Il y a souvent cette tendance qui consiste à dire que l’Afrique est une victime des changements climatiques qui sont générés par d’autres. En fait, nous estimons que tout le monde doit faire sa part dans la lutte contre le changement climatique. Nous-mêmes devons prendre en considération l’espace dans lequel on vit. L’objectif est de faire en sorte que les participants, quand ils rentrent dans leurs pays respectifs, qu’ils prennent en compte les outils qui ont été donnés et qu’ils essaient d’en prendre compte dans les différents marchés.
Bien entendu, ce n’est pas sur tous les marchés, mais l’idée est de dire : nous-mêmes prenons en compte notre espace, notre environnement.
Est-ce à dire que la Banque mondiale va en faire des exigences pour pouvoir bénéficier de ses financements ?
Déjà, on prépare des projets avec les pays, cet aspect de préserver la planète est pris en compte. Cela veut dire qu’on ne va pas financer des projets polluants par exemple, des projets qui excluent une partie de la population.
À notre niveau donc, nous faisons tout pour que les pays prennent compte de ces aspects. Après, le second niveau, c’est comment faire pour les matérialiser dans les marchés publics au niveau des différents pays. Par exemple, quand on veut faire une route, il faut penser à la main-d’œuvre que l’on va employer dès le début.

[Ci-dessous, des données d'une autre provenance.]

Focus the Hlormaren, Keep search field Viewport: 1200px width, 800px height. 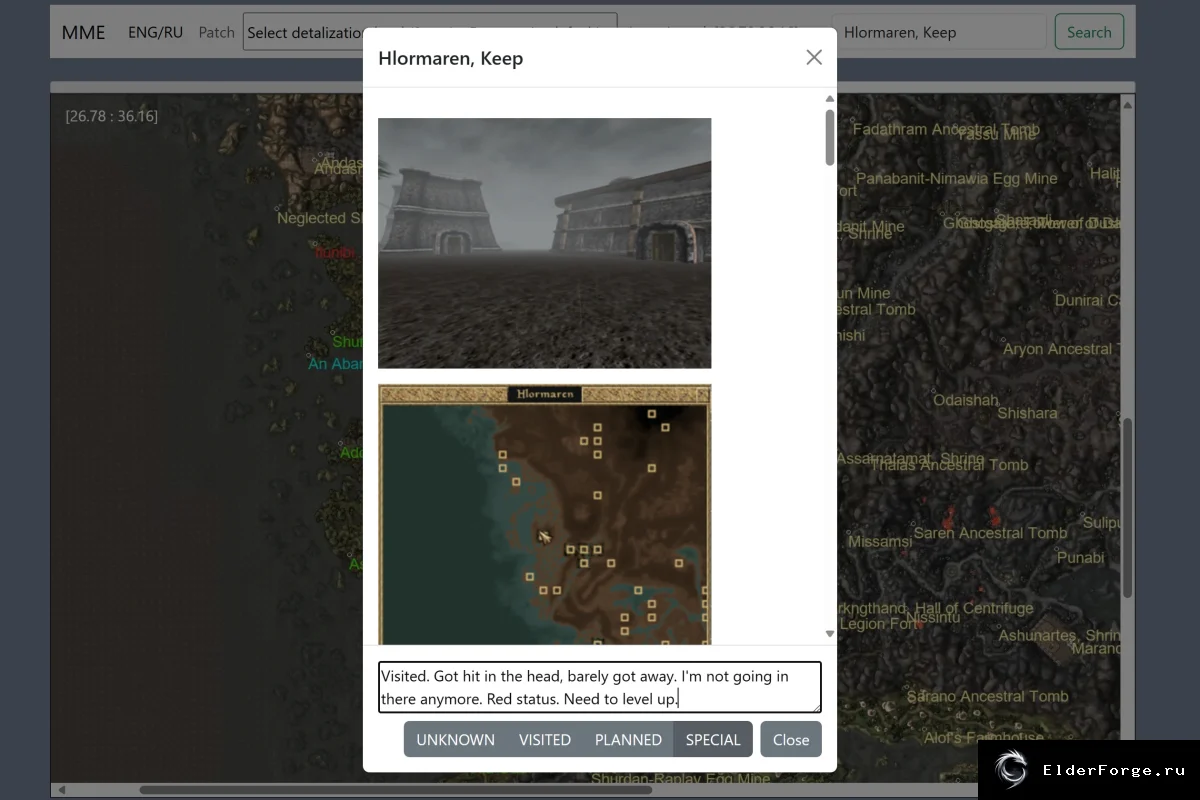(x=940, y=32)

Il faut aussi penser aux matériaux qu’on peut trouver sur place, comment on peut donner plus d’opportunités aux petites et moyennes entreprises à travers la sous-traitance ou en allotissant les marchés.

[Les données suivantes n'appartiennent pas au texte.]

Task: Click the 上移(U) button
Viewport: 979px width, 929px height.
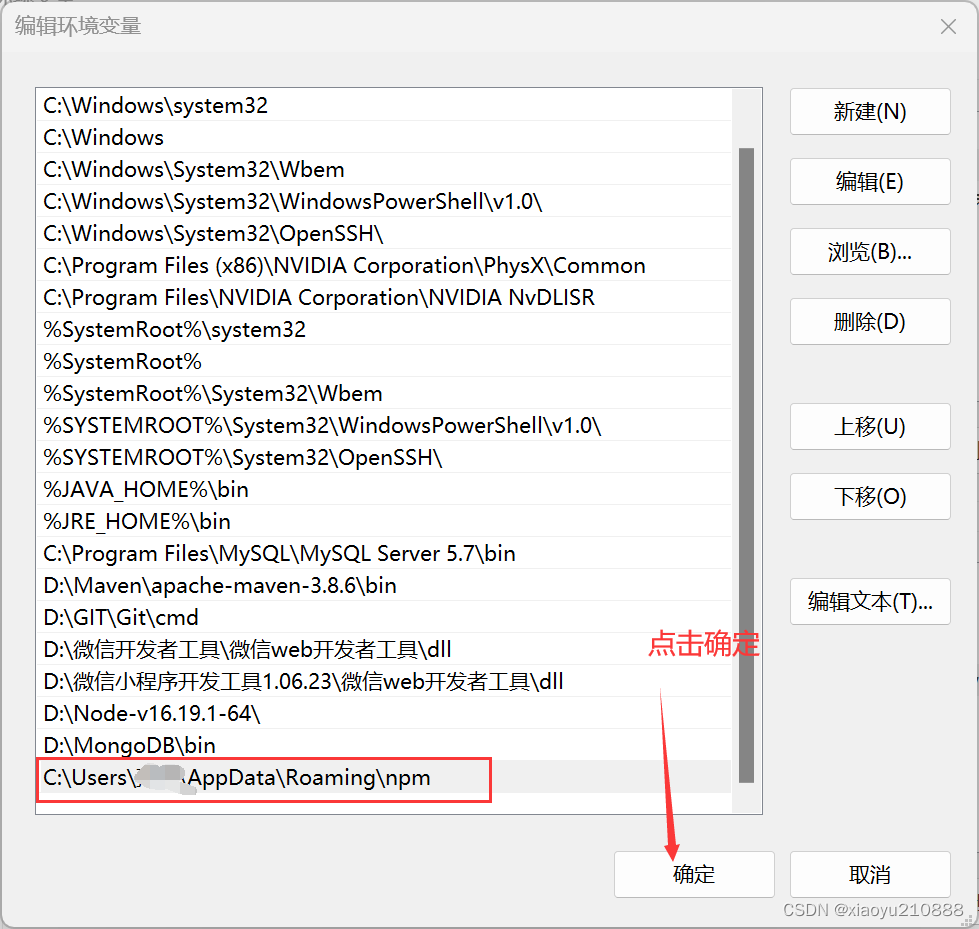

C’est tous ces aspects sur lesquels on va réfléchir en amont. Ensuite, on va développer les critères d’évaluation, en disant aux soumissionnaires que s’ils veulent gagner des marchés, il faut, par exemple, utiliser la main-d’œuvre locale, les matériaux locaux. Après, il faudra s’assurer que les engagements soient respectés lors de la phase d’exécution.

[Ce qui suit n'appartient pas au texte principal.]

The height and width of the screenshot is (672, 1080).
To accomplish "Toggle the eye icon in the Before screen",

C’est donc sur toute la chaine des marchés publics qu’il faudra intervenir, depuis l’évaluation des besoins jusqu’à l’exécution en passant par l’évaluation des offres.
Acheter durable, pour beaucoup, c’est acheter plus cher. Êtes-vous d’avis et qu’est-ce qui l’explique ?
Ça peut être en partie vrai, mais il faut aussi relativiser et je pense que la formation a permis de le démontrer. Il faut considérer le cycle de vie du bien ou du service. Un générateur, par exemple, on peut l’acheter moins cher maintenant, mais la maintenance et la consommation vont couter plus cher. Dans cinq ans, le prix peut être exorbitant. En revanche, on peut acheter une machine plus chère qui préserve la nature, qui consomme moins et dont la maintenance est moins couteuse. Sur le cycle de vie, on peut faire des économies importantes. Il faut donc relativiser. Ce qui est moins cher maintenant à l’achat peut être plus cher dans la durée avec l’exploitation. On peut avoir des gains non seulement financier, mais aussi en environnement.
Comment arbitrer entre cette quête du moins-disant et celle de durabilité ?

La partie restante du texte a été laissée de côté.